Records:
################
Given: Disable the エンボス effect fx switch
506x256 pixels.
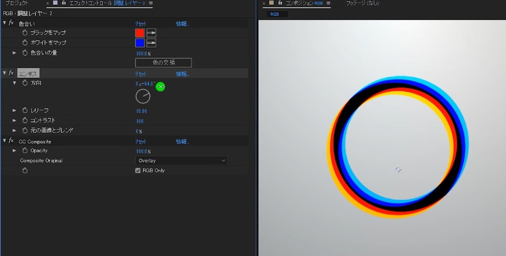Looking at the screenshot, I should point(11,74).
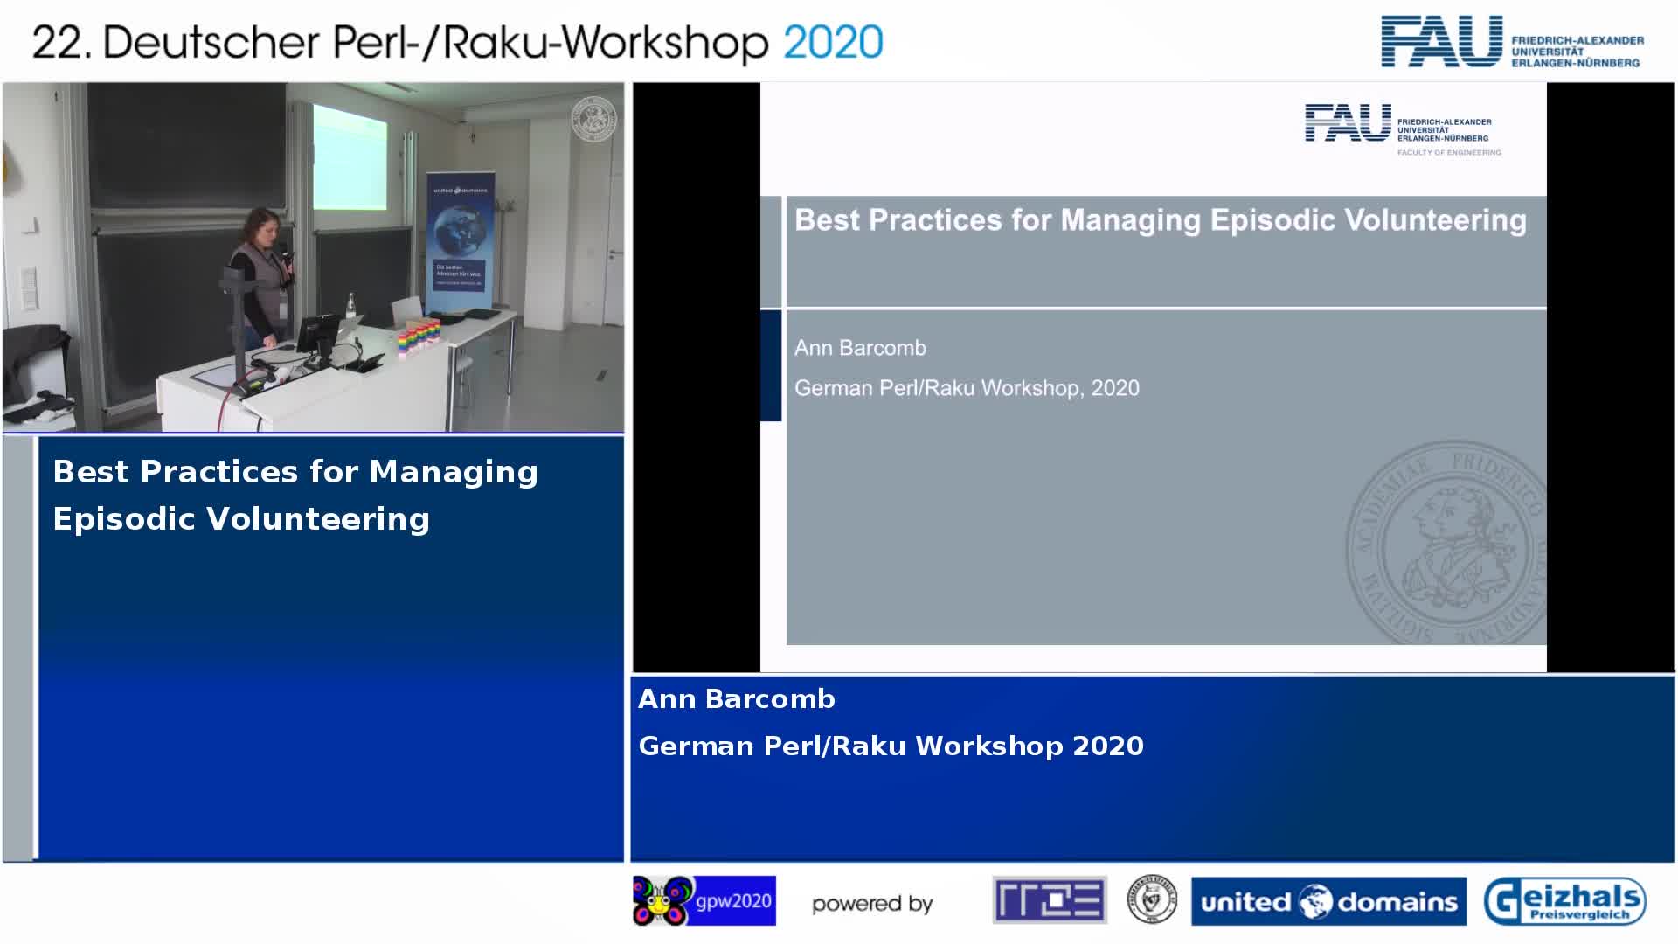Click the German Perl/Raku Workshop 2020 caption
The height and width of the screenshot is (944, 1678).
click(891, 746)
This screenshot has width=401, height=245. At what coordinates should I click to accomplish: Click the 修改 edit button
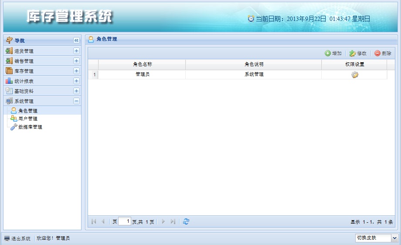click(358, 53)
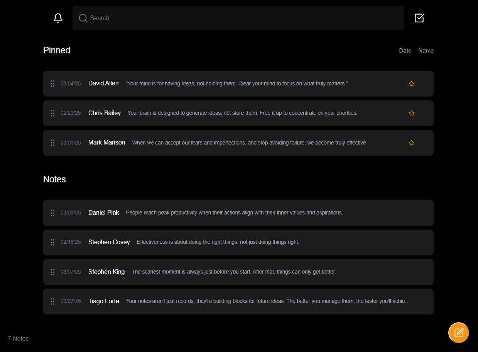
Task: Click drag handle on Stephen Covey note
Action: click(x=52, y=242)
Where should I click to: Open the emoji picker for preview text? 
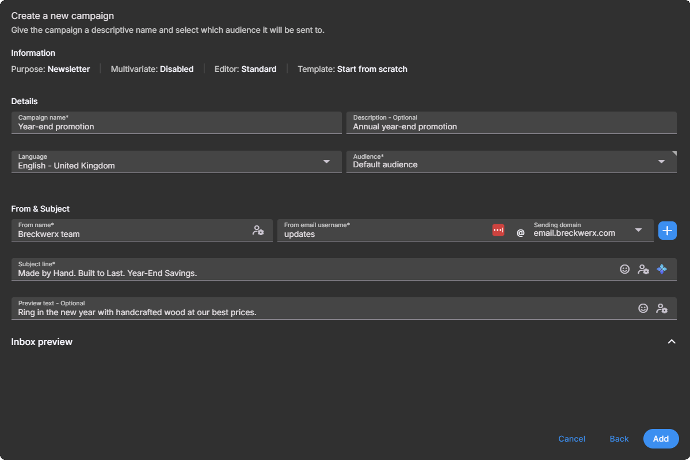pos(643,308)
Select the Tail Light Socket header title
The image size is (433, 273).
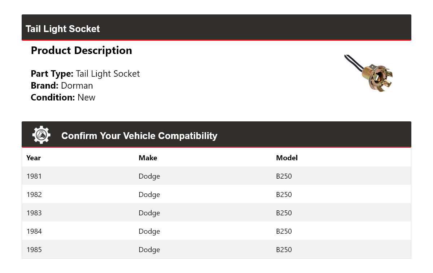pos(63,29)
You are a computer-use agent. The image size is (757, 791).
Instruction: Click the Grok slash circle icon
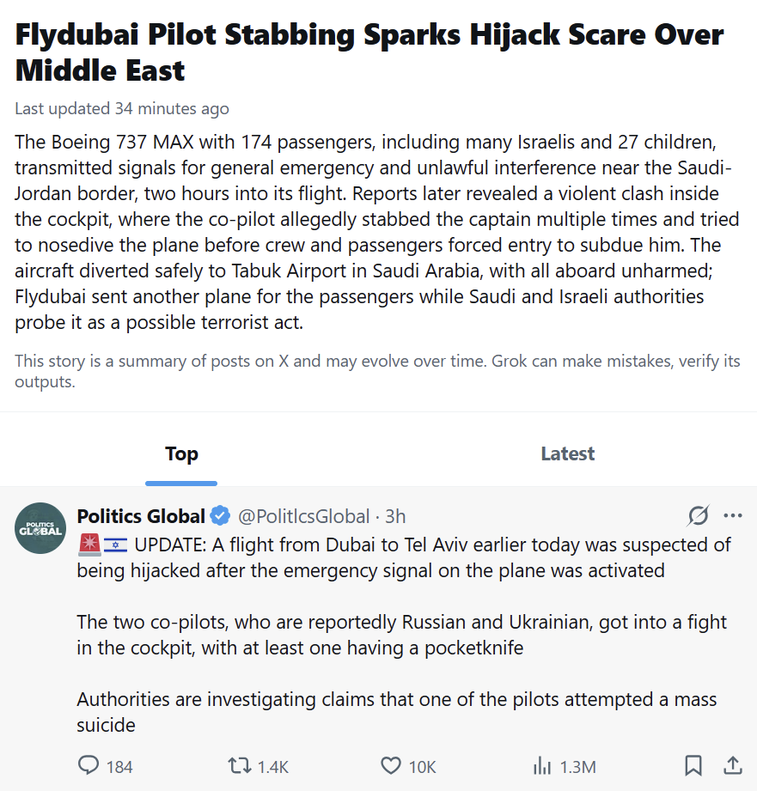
################
> **THE TASK**:
Copy the material above word for word, leaving out the pictures.

> **COMPLETE OUTPUT**:
Given: Disable the エンボス effect fx switch
506x256 pixels.
Looking at the screenshot, I should point(11,74).
Click the German Perl/Raku Workshop 2020 caption
The height and width of the screenshot is (944, 1678).
click(891, 746)
This screenshot has width=401, height=245. At what coordinates should I click to accomplish: Click the 修改 edit button
click(358, 53)
Task: Click drag handle on Stephen Covey note
Action: click(x=52, y=242)
Where should I click to: Open the emoji picker for preview text? 
pos(643,308)
Select the Tail Light Socket header title
The image size is (433, 273).
pos(63,29)
You are a computer-use agent. The image size is (757, 791).
Instruction: Click the Grok slash circle icon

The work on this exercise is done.